L'Inter si conferma sul tetto del mondo non solo per i trofei presenti nella sua bacheca, ma per una tradizione statistica che rasenta l'incredibile e che ha trovato l'ennesima conferma nell'edizione 2026 dei Mondiali. Con la qualificazione dell'Argentina alla finalissima di New York contro la Spagna, il club nerazzurro ha garantito la presenza di almeno un proprio tesserato nell'atto conclusivo della competizione per la dodicesima volta consecutiva. Questo straordinario filotto, iniziato nel lontano 1982, permette alla società di Viale della Liberazione di staccare definitivamente il Bayern Monaco in questa speciale classifica. I bavaresi, che fino a pochi giorni fa condividevano questo primato con i milanesi, hanno visto svanire il proprio record a causa dell'eliminazione dell'Inghilterra di Harry Kane, lasciando l'Inter come unica regina assoluta di una striscia che dura da ben quarantaquattro anni.

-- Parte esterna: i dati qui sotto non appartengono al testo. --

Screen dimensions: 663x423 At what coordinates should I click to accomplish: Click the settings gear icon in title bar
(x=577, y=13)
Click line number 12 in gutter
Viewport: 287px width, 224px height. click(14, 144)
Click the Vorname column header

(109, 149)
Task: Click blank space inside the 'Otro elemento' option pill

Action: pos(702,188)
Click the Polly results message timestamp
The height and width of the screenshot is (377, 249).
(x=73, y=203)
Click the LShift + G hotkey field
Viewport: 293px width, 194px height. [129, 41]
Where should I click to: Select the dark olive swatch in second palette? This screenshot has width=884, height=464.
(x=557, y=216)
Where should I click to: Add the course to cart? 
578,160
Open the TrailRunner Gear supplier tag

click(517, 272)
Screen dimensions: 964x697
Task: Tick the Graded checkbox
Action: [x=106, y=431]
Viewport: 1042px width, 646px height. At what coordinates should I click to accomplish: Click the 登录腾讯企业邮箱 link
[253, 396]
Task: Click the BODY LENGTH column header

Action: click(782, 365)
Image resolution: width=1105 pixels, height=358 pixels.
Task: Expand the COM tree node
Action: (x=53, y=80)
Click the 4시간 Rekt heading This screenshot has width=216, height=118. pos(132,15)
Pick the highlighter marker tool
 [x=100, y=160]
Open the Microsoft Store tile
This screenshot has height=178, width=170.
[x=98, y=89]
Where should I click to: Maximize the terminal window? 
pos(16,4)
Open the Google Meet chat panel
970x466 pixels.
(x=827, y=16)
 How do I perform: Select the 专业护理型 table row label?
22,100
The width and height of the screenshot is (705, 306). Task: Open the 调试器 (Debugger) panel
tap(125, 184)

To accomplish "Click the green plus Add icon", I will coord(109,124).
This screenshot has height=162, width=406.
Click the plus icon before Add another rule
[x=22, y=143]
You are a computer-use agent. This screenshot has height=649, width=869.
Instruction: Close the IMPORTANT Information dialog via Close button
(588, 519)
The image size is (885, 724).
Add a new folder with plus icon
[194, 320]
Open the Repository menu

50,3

La leggenda ebbe inizio durante il Mondiale di Spagna '82, quando l'Italia di Enzo Bearzot schierò pilastri del calibro di Giuseppe Bergomi, Gabriele Oriali e Alessandro Altobelli, quest'ultimo autore del terzo gol nella finale vinta contro la Germania Ovest. Da quel momento, la compagine meneghina non ha mai saltato un appuntamento con la storia del calcio globale. Nel 1986 fu il turno di Karl-Heinz Rummenigge, mentre nel 1990 il blocco tedesco composto da Andreas Brehme, Lothar Matthäus e Jürgen Klinsmann trascinò la Germania al trionfo proprio nello stadio Olimpico di Roma. Questi campioni non si sono limitati a partecipare, ma hanno spesso lasciato un'impronta indelebile: basti pensare al rigore decisivo trasformato da Brehme contro l'Argentina o alla rete di Altobelli che chiuse i conti a Madrid, dimostrando quanto il DNA interista sia storicamente legato ai successi internazionali.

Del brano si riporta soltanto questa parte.